HSA Modernization Act

119th Congress Introduced Jan 16, 2025

Summary

What This Bill Does

The HSA Modernization Act expands who can contribute to health savings accounts and what HSA-linked coverage can look like. It removes a restriction that prevented certain veterans without service-connected disability care from contributing after receiving VA benefits. It allows people entitled to Medicare Part A by age to remain eligible for HSA contributions, with related distribution coordination. It says receiving Indian Health Service or tribal organization medical care does not count as disqualifying coverage. It treats ACA bronze and catastrophic plans as high deductible health plans for HSA purposes.

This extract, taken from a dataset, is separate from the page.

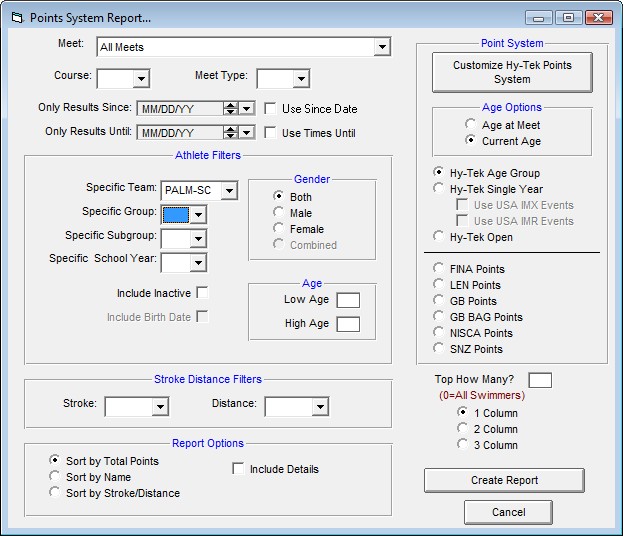
Task: Choose Age at Meet option
Action: point(471,125)
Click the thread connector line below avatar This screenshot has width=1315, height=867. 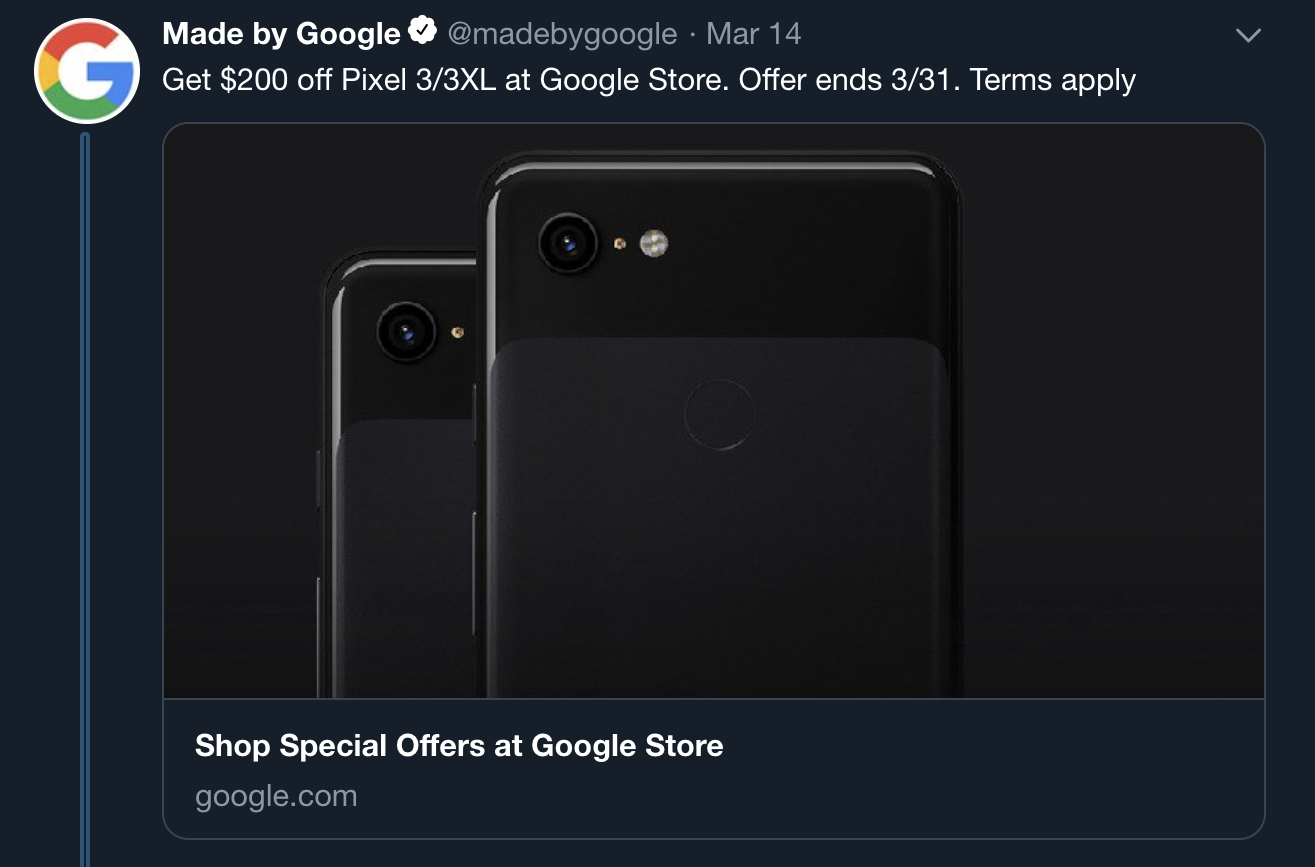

It creates a safe harbor allowing high deductible health plans to cover up to the first $500 of mental health benefits without a deductible. It treats medical expenses incurred after high-deductible coverage begins as qualified if the HSA is opened within 60 days. It allows both spouses to make catch-up contributions to the same HSA, raises maximum HSA contributions to the high deductible plan deductible and out-of-pocket limits, and clarifies that qualified long-term care services are qualified medical expenses.

Who Benefits and How

Veterans using VA health benefits benefit because more VA care no longer blocks HSA contribution eligibility. Older workers enrolled in Medicare Part A benefit because age-based Part A entitlement would not automatically end HSA contributions. Tribal health program users benefit because Indian Health Service or tribal care does not disqualify HSA eligibility. HSA holders benefit from higher contribution limits, spousal catch-up contributions, and coverage of long-term care services.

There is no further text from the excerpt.